Luke, a rugby league fanatic, had just started a personalised training regime when his parents, Kristy and Fred, were told he had cancer in January 2020. “Our whole world just ended and it wasn’t Stage 1 or Stage 2 it was Stage 4 which is late stage lymphoma,” remembers Kristy.
Instead of Luke putting all his plans on hold due to his diagnosis, his parents investigated ways he could continue his passion for football and fitness during treatment. “Research showed me how tailored exercise, fitted to each cancer patient’s special circumstances, and with their doctor’s approval, could help with their physical and mental wellbeing,” says Kristy.
With his doctor’s approval, Luke continued fitness training with Roosters player Kiana Takairangi, and met other first grade players at the park who invited him to throw a ball or chat to his idols. Doing three sessions weekly with Kiana, then another with Willie Mason, a decorated former international player, and a variety of fitness activities at home is a regime Luke feels has assisted his overall wellbeing.
Kristy and Fred understand many people are surprised by this approach given conventional treatment puts everything on hold with physical recuperation and rebuilding occurring once treatment ends.
Kristy said, “Initially, from a parent’s perspective, I wondered if we were doing the right thing. I’m thinking, my son is losing his hair and he’s got a central line in. But he was motivated, he wanted to keep going and doing the best that he could.”

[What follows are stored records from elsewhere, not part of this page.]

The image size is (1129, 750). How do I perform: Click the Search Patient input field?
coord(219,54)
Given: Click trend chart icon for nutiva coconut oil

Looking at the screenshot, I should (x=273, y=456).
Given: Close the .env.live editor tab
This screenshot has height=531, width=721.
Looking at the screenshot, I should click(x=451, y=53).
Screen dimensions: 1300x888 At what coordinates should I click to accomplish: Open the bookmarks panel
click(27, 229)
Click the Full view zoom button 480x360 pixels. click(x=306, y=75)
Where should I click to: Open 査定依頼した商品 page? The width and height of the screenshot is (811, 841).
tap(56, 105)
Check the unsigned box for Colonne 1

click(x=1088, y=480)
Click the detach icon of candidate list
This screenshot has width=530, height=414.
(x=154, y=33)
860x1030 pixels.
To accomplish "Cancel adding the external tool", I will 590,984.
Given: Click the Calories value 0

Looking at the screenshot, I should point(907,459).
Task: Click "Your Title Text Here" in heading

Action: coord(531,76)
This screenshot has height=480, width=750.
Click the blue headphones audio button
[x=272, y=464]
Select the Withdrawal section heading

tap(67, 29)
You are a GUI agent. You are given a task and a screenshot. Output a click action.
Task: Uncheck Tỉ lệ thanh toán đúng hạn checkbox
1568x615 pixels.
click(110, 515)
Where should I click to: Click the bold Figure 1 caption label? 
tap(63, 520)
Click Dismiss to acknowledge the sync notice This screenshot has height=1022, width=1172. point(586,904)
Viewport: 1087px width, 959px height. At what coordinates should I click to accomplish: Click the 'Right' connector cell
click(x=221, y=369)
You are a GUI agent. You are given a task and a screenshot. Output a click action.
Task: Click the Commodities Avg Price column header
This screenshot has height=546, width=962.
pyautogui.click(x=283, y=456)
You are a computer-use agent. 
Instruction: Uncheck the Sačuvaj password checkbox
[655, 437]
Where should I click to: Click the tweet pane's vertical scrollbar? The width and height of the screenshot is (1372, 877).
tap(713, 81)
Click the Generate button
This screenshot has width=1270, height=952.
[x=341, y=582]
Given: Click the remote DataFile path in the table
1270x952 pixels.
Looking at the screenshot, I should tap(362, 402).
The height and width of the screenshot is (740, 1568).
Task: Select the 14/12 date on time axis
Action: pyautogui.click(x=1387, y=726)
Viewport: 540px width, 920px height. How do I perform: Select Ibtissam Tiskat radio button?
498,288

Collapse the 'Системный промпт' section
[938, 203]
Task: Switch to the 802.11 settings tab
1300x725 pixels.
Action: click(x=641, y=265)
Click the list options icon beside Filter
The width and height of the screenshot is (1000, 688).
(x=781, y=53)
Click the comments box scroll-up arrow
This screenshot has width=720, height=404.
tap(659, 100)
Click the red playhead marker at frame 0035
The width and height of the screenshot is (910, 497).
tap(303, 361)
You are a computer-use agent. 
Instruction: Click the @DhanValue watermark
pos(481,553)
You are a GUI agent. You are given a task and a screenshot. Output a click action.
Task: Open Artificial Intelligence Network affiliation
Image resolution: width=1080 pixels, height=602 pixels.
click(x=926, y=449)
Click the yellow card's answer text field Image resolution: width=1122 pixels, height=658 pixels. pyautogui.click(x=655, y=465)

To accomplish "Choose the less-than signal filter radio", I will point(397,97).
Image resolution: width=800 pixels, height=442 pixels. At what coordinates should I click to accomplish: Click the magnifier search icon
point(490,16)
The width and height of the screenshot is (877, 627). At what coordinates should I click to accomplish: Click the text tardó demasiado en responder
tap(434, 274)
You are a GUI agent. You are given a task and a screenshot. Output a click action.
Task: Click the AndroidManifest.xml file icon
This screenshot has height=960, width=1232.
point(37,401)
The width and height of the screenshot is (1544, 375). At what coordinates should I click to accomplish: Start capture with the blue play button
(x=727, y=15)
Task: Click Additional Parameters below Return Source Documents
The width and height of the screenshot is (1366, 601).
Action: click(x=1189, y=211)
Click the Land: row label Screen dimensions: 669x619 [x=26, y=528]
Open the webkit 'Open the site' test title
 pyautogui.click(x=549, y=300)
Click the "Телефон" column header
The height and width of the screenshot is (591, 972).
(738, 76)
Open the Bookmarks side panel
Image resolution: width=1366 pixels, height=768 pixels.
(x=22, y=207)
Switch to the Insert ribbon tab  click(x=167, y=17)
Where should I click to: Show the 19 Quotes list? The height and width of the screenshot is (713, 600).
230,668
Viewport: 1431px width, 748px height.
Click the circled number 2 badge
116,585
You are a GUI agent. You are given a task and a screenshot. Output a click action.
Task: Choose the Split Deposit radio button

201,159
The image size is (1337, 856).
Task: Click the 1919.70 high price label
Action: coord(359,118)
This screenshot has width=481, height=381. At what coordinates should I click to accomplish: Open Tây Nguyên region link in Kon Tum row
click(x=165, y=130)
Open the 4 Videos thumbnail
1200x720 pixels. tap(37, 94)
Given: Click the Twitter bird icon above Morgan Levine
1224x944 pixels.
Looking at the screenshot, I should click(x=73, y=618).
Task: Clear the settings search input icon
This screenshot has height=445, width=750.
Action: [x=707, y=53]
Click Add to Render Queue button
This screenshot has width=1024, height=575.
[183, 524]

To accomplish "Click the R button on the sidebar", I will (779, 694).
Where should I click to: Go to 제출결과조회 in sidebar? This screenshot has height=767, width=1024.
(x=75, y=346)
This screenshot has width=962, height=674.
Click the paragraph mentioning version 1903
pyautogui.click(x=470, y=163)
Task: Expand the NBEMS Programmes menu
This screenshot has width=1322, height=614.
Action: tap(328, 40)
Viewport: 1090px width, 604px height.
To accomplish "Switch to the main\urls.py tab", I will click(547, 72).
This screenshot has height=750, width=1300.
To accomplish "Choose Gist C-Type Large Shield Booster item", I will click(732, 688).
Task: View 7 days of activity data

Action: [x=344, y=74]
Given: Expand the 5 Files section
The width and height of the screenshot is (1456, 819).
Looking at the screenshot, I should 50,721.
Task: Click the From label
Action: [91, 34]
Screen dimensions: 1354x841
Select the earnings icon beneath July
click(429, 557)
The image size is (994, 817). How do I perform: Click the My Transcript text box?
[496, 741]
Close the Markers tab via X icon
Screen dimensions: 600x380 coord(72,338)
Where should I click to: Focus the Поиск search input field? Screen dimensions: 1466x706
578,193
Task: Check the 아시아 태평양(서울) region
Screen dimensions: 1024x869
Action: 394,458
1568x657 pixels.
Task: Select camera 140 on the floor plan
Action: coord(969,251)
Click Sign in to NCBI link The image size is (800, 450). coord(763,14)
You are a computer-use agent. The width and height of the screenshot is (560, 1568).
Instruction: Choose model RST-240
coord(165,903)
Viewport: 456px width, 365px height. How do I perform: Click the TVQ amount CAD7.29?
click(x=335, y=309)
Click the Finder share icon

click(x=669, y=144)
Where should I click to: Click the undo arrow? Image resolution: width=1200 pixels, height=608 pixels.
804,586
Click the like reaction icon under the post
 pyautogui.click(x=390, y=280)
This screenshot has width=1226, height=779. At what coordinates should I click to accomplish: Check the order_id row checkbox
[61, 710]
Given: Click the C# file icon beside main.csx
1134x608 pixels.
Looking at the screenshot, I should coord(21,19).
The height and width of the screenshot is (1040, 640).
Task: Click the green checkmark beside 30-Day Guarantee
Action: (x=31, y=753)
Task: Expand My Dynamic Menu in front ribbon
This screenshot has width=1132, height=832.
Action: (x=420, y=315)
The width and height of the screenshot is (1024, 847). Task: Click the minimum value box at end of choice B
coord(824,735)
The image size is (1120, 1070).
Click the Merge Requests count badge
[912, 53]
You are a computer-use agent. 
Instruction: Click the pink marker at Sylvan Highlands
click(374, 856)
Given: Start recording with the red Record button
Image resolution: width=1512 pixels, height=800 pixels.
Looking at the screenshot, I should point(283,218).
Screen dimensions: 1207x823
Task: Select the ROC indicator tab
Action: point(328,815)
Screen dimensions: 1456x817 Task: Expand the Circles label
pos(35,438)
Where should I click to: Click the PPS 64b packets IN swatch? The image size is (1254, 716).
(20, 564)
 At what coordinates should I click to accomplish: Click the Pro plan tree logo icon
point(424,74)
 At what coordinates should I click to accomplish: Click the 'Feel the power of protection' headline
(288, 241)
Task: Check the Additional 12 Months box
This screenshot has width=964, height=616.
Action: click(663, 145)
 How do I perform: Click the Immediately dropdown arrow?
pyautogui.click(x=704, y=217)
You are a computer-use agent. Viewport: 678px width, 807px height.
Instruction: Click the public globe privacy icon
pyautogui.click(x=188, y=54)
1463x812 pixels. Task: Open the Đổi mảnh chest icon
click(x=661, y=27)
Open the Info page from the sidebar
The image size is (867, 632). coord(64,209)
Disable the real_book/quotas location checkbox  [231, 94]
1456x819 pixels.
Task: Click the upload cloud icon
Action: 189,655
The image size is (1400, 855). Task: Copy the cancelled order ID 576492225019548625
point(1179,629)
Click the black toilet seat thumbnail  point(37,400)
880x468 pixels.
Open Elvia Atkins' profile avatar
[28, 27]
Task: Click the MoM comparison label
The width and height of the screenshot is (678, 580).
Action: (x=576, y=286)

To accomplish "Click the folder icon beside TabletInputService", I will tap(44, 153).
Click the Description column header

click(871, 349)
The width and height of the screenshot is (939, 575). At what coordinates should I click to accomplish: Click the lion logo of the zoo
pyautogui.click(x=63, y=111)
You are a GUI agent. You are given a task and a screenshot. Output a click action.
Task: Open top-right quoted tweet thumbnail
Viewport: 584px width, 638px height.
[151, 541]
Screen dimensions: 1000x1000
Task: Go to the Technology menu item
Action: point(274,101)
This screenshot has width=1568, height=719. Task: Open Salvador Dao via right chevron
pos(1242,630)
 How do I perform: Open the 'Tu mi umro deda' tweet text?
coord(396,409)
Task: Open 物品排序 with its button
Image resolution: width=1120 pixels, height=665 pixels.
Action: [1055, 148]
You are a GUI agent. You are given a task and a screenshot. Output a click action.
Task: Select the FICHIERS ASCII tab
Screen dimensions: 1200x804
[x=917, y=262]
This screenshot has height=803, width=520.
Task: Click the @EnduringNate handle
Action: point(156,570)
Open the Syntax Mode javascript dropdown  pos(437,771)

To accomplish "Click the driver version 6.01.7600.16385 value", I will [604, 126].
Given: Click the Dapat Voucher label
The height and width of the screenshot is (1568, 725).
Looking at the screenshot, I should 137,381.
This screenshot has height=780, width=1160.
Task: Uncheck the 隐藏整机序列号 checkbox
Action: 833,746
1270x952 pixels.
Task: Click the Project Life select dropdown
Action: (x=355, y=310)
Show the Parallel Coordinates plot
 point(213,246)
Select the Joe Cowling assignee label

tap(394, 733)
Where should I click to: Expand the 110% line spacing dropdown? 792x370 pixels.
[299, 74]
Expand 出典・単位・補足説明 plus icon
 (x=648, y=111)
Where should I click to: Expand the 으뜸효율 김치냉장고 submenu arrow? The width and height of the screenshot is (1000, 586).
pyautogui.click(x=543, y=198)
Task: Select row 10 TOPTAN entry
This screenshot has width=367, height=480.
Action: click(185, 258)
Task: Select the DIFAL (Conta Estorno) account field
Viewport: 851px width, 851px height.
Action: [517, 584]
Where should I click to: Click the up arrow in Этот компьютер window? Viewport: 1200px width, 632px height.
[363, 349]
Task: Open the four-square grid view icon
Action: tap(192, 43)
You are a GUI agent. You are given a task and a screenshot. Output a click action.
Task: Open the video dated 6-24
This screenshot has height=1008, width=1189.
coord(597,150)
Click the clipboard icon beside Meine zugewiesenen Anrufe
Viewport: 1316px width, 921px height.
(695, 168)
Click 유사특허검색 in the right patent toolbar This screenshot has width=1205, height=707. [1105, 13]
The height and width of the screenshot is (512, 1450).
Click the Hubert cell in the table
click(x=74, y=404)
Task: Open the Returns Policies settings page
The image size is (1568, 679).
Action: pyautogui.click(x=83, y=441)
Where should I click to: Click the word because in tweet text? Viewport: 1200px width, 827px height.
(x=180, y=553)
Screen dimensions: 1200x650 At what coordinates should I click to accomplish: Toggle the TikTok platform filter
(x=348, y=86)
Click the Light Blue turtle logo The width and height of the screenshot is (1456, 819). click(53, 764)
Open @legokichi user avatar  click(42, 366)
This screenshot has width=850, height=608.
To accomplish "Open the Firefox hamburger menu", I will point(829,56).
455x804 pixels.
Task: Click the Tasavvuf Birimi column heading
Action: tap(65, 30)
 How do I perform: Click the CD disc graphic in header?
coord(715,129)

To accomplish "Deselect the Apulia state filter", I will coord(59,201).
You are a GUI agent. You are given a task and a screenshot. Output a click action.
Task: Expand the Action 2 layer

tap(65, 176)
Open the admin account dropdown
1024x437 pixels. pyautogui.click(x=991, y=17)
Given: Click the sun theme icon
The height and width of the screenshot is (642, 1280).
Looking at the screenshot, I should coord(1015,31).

For Luke, the training connected him with his ‘before cancer’ life. “I wanted to stay healthy and try to keep the same lifestyle I had before,” he says. “I feel a bit tired at training, but then I feel better, like I’ve got more energy. It’s really helped me.”
The Alams converted their garage into a gym, a popular move from the perspective of Luke’s older brothers Dean, 15, and Jack, 16 who give him tips. “My brothers help me with exercises and are always in the gym to make sure I’m alright,” says Luke.
Strengthening and conditioning are the key components of Luke’s exercise with the emphasis being that making the effort to do a little fitness, even just a walk, can pay big cumulative dividends.
Luke might have Stage 4 lymphoma but so far, he’s smashing it.